A question in the Linkedin PM Questions & Answers list prompted this posting – the focus of that question had been on identifying the appropriate time to engage a project manager in a pre-sales situation. The same question faces organizations when they are dealing with internal projects.
The ideal situation is if there are more PMs than project requests – in that Utopian situation, a PM can be assigned as soon as the gleam in a requestor’s eye is formalized into a project request. Even in a projectized organizations, this is not realistic. PM skills are in high demand and low supply and it becomes hard to justify consuming this valuable resource during the pre-commitment stages of an internal or external project.
You could draw an analogy to project risk management – some organizations refuse to commit resources to project risk management as they feel that it is not worth investing effort in managing uncertainties when there are more than enough certainties (e.g. project scope) to spend time on. Project failures and excessive firefighting at these same organizations would lead one to believe that this is a myopic approach. Wait till a project is approved and launched before PM skills are involved and you could face the same issue of “pay me now, or pay me more later!”.

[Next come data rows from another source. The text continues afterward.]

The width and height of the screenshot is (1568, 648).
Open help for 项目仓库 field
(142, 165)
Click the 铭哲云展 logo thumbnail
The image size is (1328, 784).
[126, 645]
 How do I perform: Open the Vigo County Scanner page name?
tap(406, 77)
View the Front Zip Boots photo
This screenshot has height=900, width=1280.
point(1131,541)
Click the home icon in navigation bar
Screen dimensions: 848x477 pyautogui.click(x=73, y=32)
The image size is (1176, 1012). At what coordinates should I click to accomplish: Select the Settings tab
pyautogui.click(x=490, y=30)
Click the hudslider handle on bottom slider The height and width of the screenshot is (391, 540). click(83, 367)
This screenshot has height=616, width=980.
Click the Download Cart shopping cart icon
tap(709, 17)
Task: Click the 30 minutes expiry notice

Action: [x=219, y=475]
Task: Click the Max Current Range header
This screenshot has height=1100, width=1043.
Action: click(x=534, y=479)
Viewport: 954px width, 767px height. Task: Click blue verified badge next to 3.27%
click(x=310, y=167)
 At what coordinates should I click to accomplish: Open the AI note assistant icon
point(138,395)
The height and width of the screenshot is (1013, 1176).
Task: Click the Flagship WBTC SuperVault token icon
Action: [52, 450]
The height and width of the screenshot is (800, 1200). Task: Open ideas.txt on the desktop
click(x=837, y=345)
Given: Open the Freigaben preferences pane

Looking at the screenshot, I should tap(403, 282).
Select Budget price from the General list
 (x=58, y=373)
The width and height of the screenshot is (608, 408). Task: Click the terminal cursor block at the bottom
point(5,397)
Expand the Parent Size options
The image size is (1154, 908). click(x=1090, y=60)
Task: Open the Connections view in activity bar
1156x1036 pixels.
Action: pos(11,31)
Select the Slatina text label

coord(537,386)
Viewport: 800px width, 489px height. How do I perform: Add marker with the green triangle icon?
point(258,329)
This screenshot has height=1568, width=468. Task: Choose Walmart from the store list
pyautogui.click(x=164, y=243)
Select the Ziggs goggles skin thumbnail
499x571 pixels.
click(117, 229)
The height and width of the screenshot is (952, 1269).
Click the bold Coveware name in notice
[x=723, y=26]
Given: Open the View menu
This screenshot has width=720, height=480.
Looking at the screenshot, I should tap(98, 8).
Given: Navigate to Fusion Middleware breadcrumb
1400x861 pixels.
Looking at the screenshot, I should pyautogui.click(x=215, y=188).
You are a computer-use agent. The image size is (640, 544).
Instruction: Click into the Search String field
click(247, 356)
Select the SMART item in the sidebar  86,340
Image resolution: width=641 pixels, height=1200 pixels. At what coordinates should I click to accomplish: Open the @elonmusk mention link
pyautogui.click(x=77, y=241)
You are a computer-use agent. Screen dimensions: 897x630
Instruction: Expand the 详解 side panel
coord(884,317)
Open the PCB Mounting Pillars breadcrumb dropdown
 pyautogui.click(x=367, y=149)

It does not have to be the same person engaged before and after although this can obviously address continuity and knowledge transfer concerns. The key is that PM skills get engaged at the point in the work intake process where key decisions get made – these skills can help surface assumptions, develop or validate cost & benefit estimates and identify and assess risks so that governance bodies can make well informed decisions. It does not even need to be a resource wearing the title “Project Manager” so long as they possess PM skills.
The challenge lies in convincing the leadership team that this commitment of skilled resource up front should be considered a normal cost of doing business. In the same way as the organization pays premiums to support business continuity and transfer risk, effort spent on project analysis before launch could be considered an insurance policy. Extending this analogy, it is important to measure how much effort is expended on these activities to ensure they are appropriately balanced against the benefits achieved.
So the answer to the question “When is the right time to engage a PM on a project” is: At or shortly after the point at which the effort expended on “pre-sales” activities matches the benefits of improved project predictability.